• Data provided:
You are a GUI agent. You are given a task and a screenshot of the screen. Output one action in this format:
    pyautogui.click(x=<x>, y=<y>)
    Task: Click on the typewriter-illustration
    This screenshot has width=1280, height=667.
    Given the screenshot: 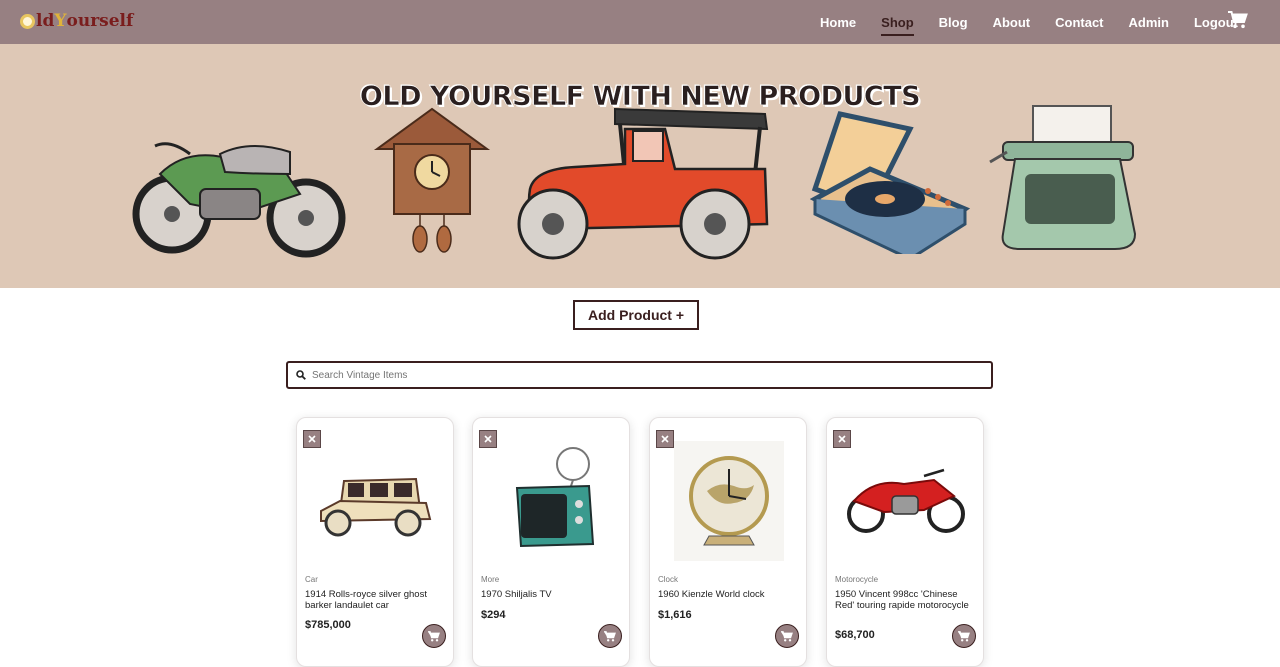 What is the action you would take?
    pyautogui.click(x=1063, y=178)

• Job:
Rewrite the material from its first line through the line containing "This screenshot has", inclusive, as a JSON list of strings with one string per line and blank lines omitted.

• Task answer:
[
  "You are a GUI agent. You are given a task and a screenshot of the screen. Output one action in this format:",
  "    pyautogui.click(x=<x>, y=<y>)",
  "    Task: Click on the typewriter-illustration",
  "    This screenshot has width=1280, height=667."
]